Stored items
------------------------------------------------

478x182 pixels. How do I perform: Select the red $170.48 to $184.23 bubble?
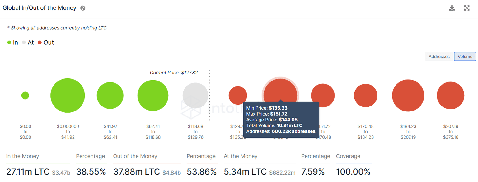[x=366, y=96]
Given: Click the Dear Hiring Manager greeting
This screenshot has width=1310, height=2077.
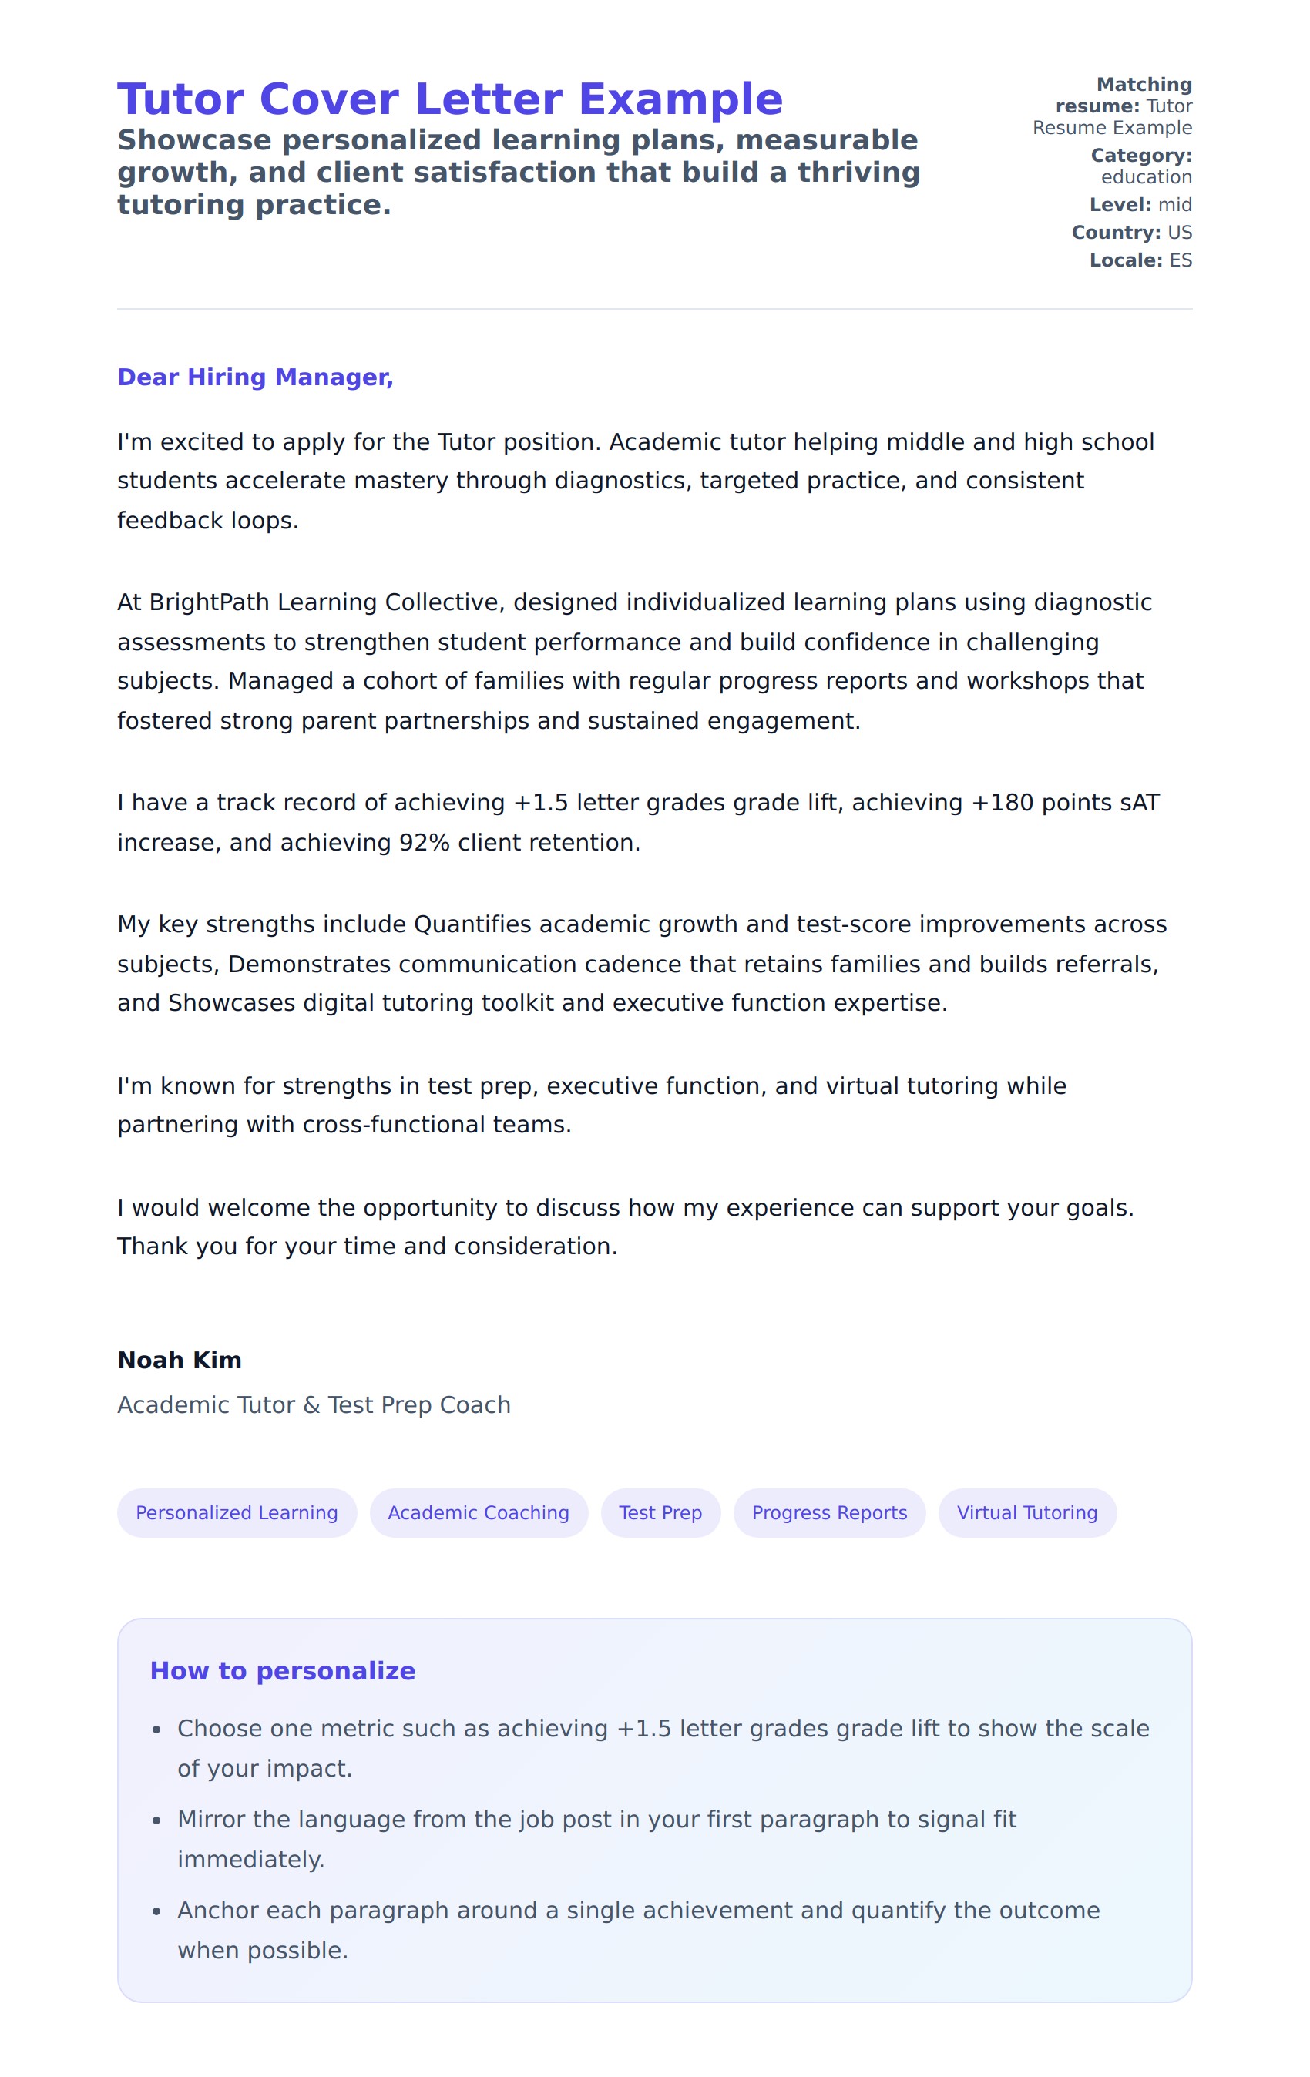Looking at the screenshot, I should pyautogui.click(x=255, y=377).
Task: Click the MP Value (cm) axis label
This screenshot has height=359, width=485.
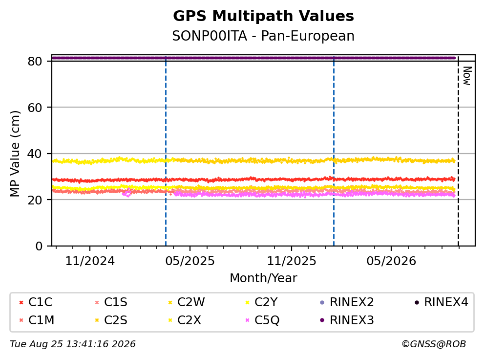Action: click(x=15, y=154)
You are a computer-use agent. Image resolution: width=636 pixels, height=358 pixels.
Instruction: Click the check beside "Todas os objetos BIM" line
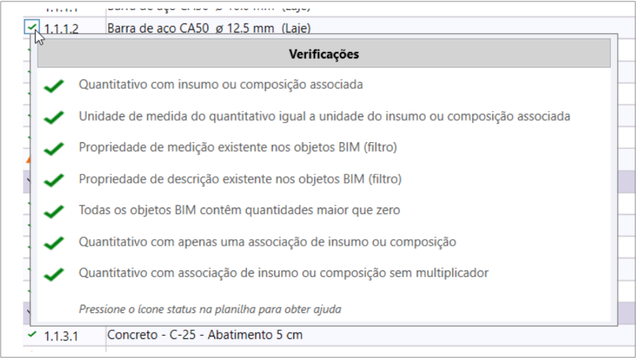pyautogui.click(x=53, y=211)

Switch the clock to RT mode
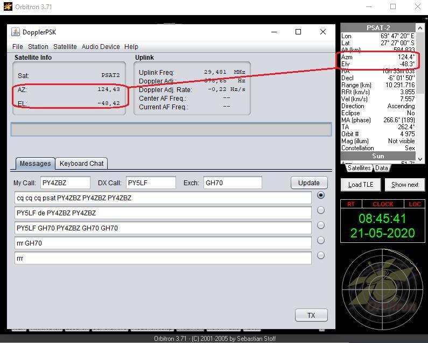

------------------------------------------------

Problem statement:
With the pictures left out, write out all of the data exactly.

Response to the task:
478x182 pixels. How do I perform: Select the red $170.48 to $184.23 bubble?
[x=366, y=96]
Given: Click the Dear Hiring Manager greeting
This screenshot has width=1310, height=2077.
Looking at the screenshot, I should pyautogui.click(x=255, y=377).
Task: Click the MP Value (cm) axis label
This screenshot has height=359, width=485.
Action: click(x=15, y=154)
You are a computer-use agent. Image resolution: width=636 pixels, height=358 pixels.
Instruction: Click the check beside "Todas os objetos BIM" line
pyautogui.click(x=53, y=211)

Switch the clock to RT mode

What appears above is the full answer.